> _Task requirements_:
The answer must be every line below that holds the word "This".

Excerpts from a dataset:
"""

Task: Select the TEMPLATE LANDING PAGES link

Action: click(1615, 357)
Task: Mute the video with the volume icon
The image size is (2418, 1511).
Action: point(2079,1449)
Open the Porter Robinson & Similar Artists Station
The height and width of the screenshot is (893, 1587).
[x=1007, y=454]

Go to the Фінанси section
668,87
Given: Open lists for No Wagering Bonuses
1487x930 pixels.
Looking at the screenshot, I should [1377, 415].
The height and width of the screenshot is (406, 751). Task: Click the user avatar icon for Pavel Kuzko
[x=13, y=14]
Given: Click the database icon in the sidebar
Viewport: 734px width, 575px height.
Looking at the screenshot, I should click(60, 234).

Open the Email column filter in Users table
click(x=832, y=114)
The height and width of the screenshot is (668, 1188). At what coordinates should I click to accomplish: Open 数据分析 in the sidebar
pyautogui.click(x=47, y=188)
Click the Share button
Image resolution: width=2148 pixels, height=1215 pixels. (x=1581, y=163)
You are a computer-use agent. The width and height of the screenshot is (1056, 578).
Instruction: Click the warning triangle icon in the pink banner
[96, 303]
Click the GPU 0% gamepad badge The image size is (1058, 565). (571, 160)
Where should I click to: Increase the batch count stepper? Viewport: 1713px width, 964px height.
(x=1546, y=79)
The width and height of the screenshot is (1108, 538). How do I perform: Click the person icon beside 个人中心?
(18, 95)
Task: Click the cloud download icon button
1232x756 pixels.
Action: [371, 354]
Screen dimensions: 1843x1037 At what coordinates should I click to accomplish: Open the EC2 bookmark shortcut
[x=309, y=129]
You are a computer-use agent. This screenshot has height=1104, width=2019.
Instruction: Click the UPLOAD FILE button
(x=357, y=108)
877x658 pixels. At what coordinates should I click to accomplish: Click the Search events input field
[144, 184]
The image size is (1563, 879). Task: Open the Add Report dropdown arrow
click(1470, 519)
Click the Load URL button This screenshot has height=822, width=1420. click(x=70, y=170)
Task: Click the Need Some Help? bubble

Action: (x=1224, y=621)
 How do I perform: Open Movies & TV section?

"""

> _Finished task_:
You are a computer-use agent. This screenshot has height=1104, width=2019.
Click the Load URL button This screenshot has height=822, width=1420. click(x=70, y=170)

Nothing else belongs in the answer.